広い、とフロアを見渡してまず感じた。エレベーターホール、かごと狭い空間を経由してきたからかもしれない。壁らしい壁がない、フロント、ロビー、ラウンジといった全てのエリアがフラットに繫がっている空間設計のおかげでもあるだろう。どこからか甘い香りが漂っている。
右手がティーラウンジらしい。ロビーから少しだけ距離が取られ、一段、床も低くされている。足の低いテーブルと座面の深いソファのセットが、適度な距離を保って並べられている。向かい合う相手の顔をよく見るためだ、と有馬は知っている。偽物の空間で学んだ知恵だ。
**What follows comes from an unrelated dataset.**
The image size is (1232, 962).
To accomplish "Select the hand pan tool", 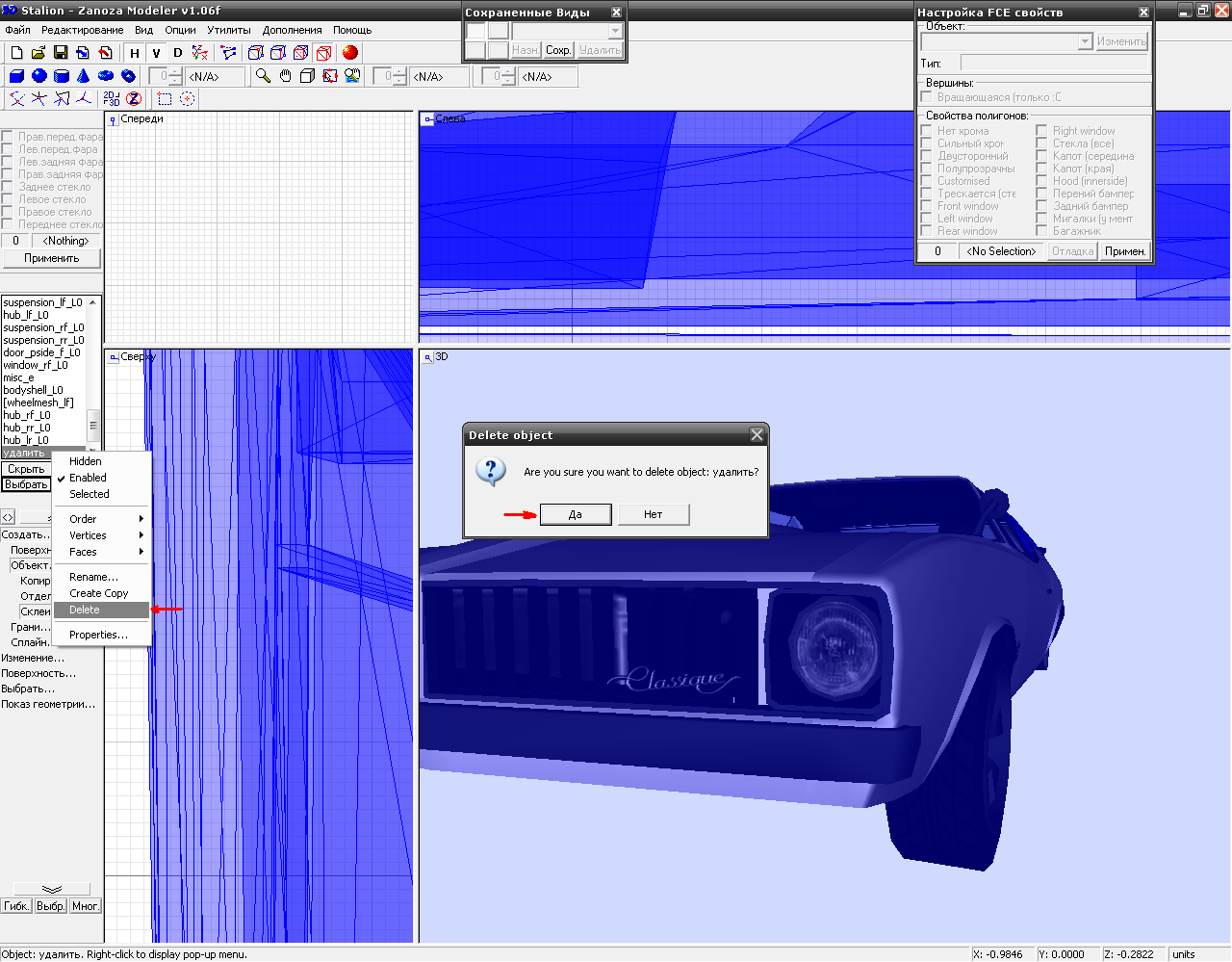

席は七割方、埋まっていた。埼京線で見かけたのと同じ人たちが座っているような気がした。カジュアルに、気負わずに、この空間を利用している。有馬は自身の服装を見直した。二年前に買ってもらったディオールの春物ジャケット。ちょっと、恥ずかしくなる。
ラウンジの入り口でスタッフに声をかけられた。有馬は「待ち合わせです」と答える。
「予約名はジンとなっていると思います」
窓際、角の席へ案内された。既に一人、座っている。ケースケさんではないのは遠目で分かった。そもそも、同席しないと事前に伺っている。
男は、上座を空けるようにしていたから、有馬が最初に見たのは後ろで結んだ髪だった。ヘアゴムで団子を作っている、有馬はチョンマゲと呼んでいるヘアスタイルだった。ファッション雑誌での呼ばれ方はマンバンヘア。お団子の先はまとめずにポニーテールのようにうなじを毛先が触る程度に長く伸ばしている。
前に回って、今度は服装に驚く。真っ青なスーツを着ていた。ネイビーや紺ではなく、はっきりと青い。ネクタイまで同色だ。しかし、身についている。組まれた足の靴下の覗き方から、ちゃんとしたオーダー品だと見当がついた。